Exercise description. Tally the lines below containing "agent" and report only the total.
Start of Task material
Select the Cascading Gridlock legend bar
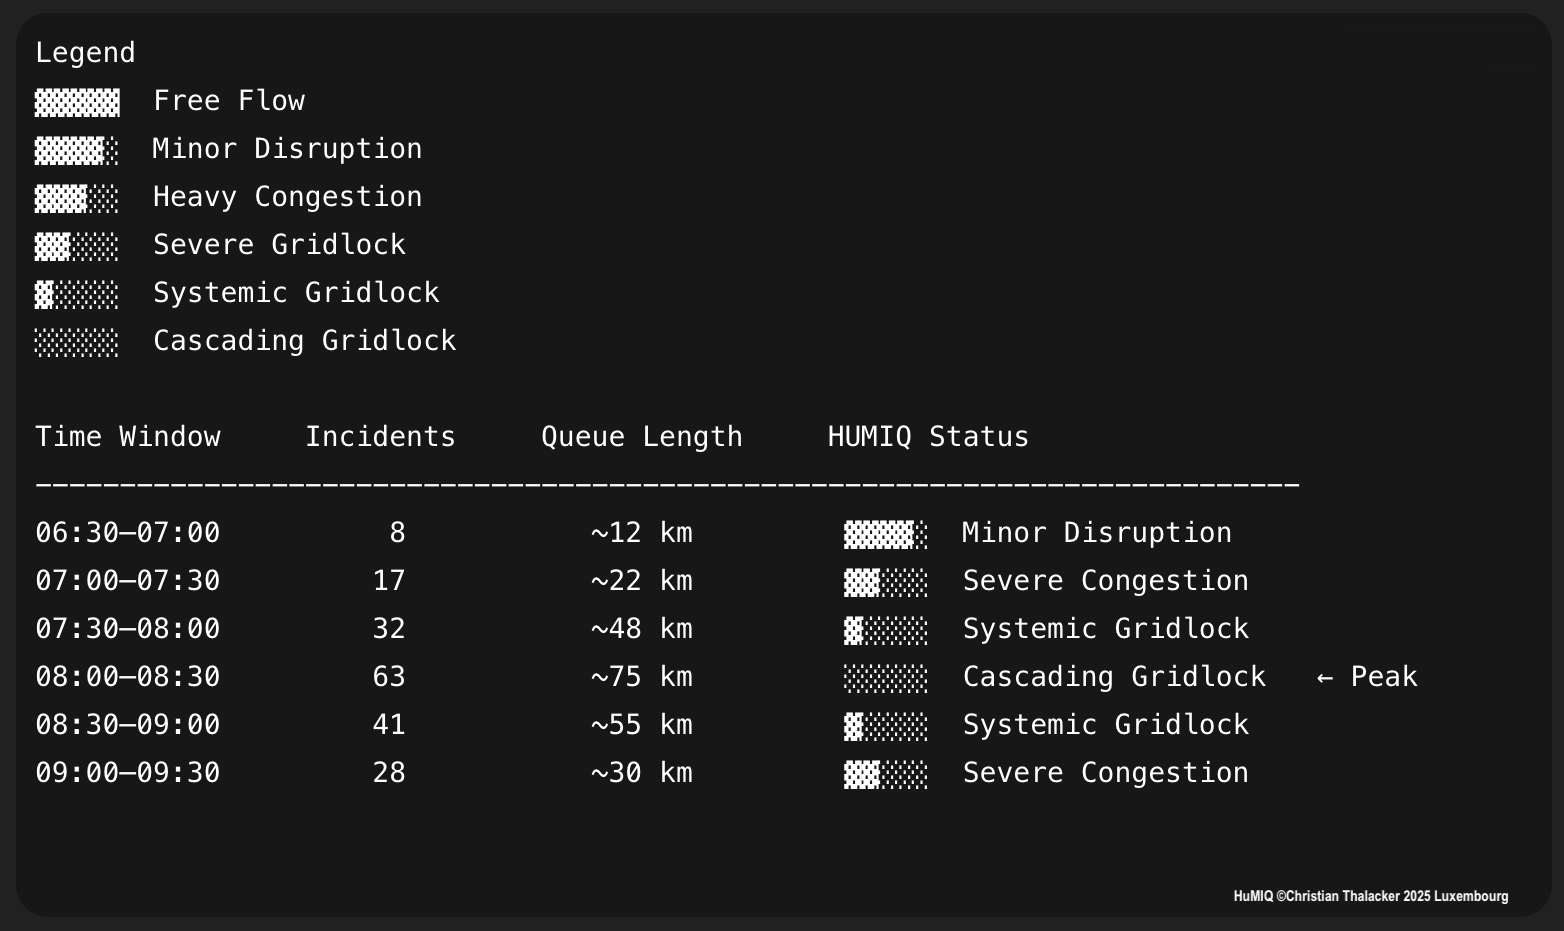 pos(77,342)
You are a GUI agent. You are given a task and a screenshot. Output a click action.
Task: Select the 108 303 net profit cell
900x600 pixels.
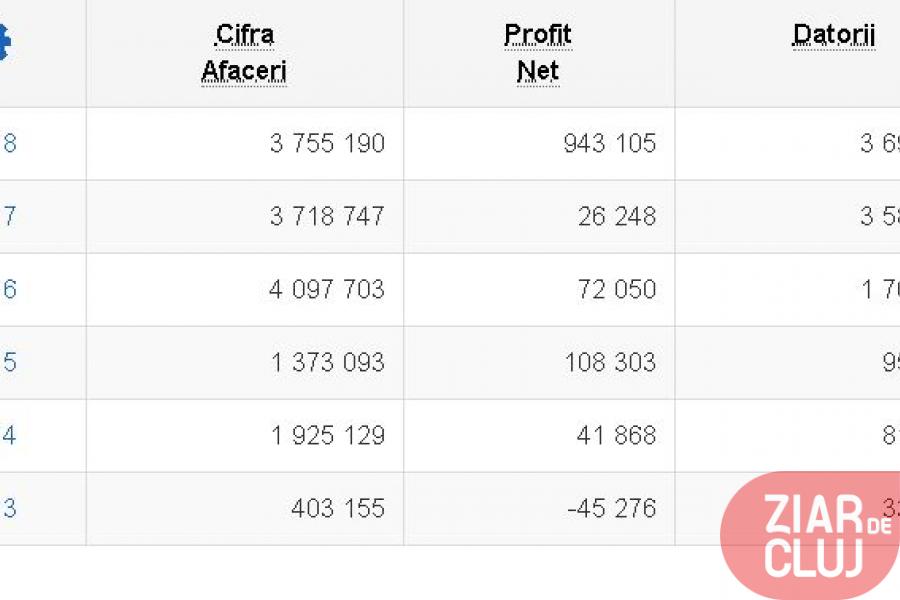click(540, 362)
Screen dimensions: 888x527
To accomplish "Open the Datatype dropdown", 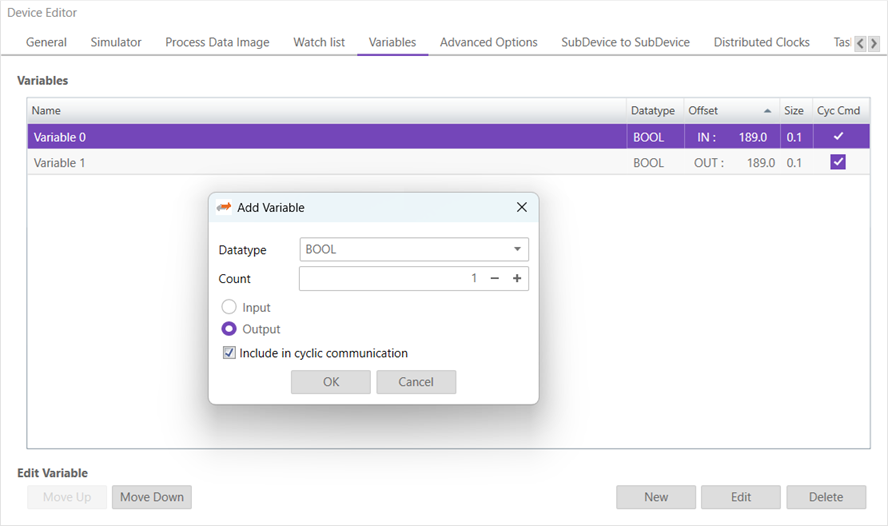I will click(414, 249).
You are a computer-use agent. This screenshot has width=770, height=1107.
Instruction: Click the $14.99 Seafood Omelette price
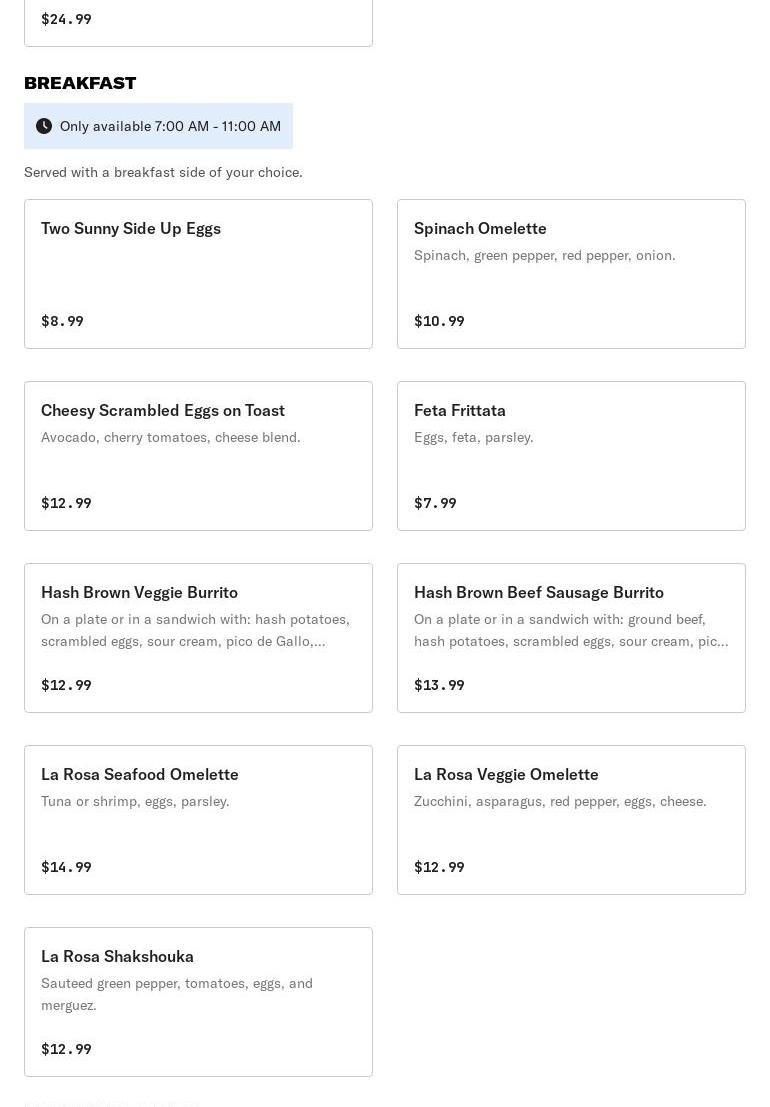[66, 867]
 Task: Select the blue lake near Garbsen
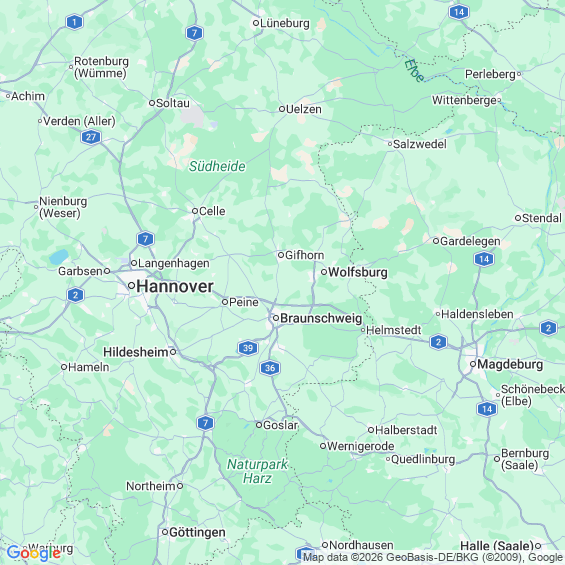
End of Task material
Start of Task material
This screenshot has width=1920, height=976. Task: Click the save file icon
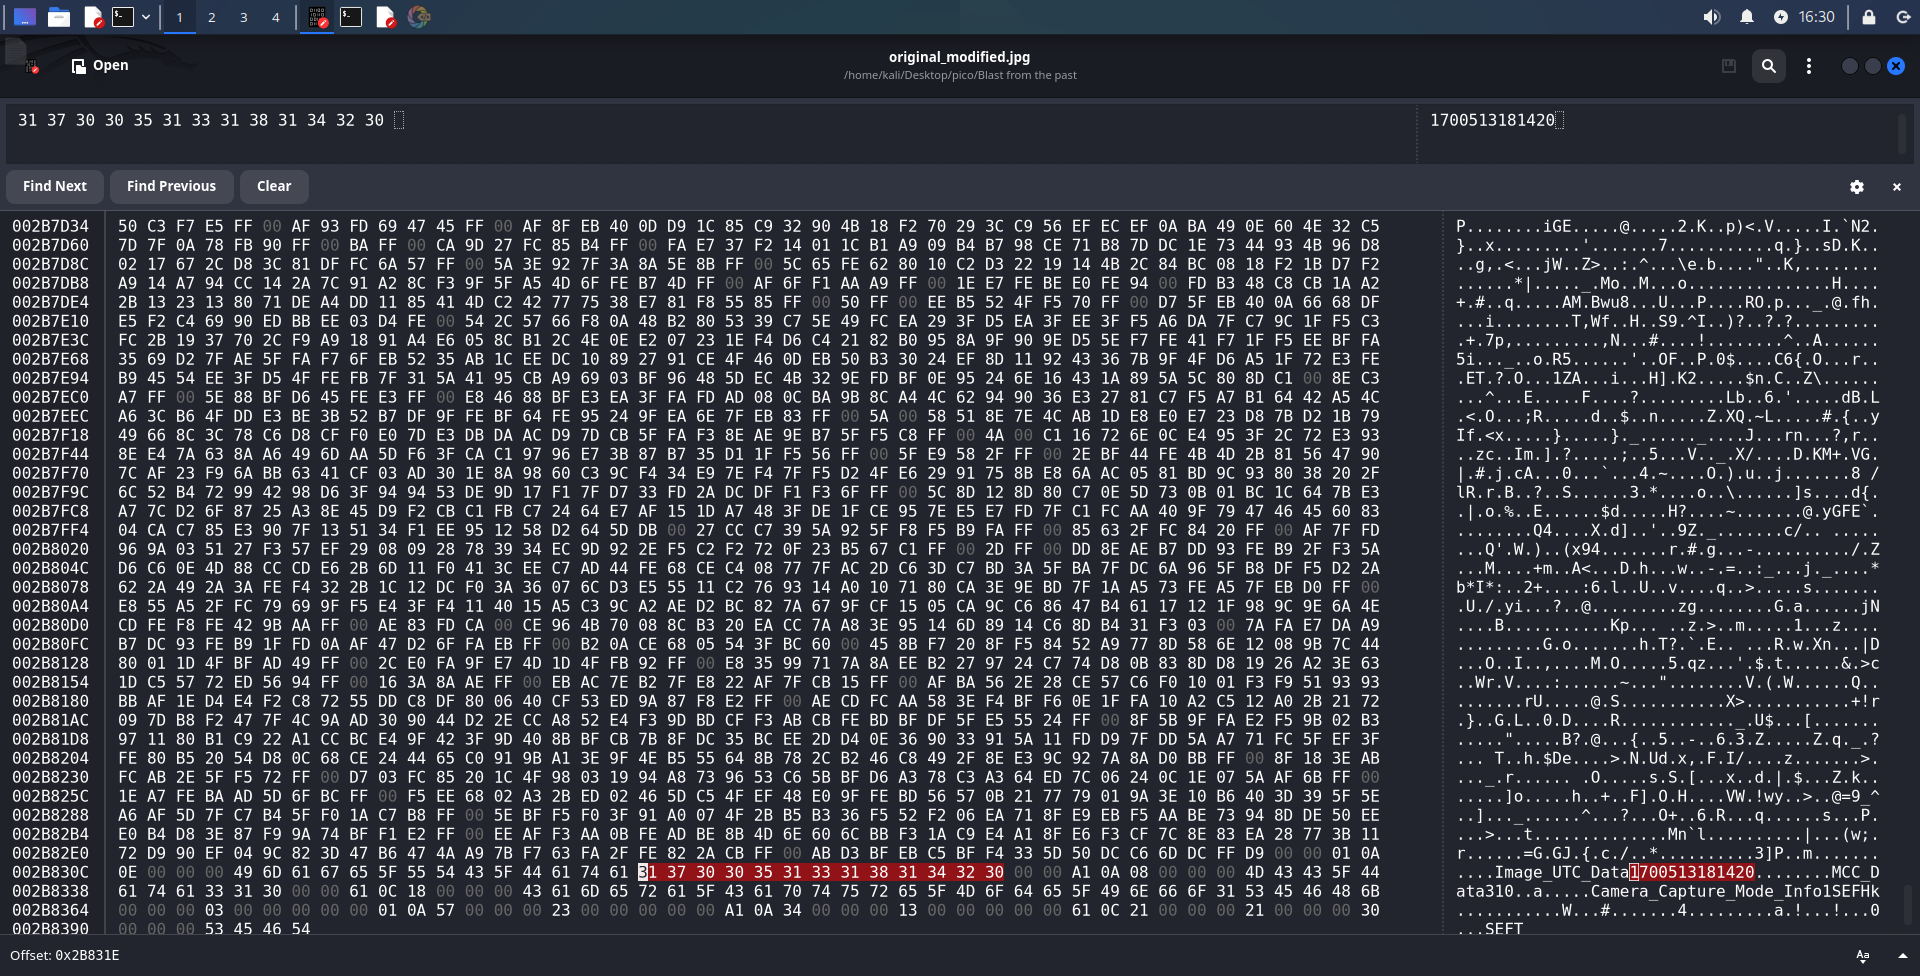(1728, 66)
End of Task material
Finished exercise. 2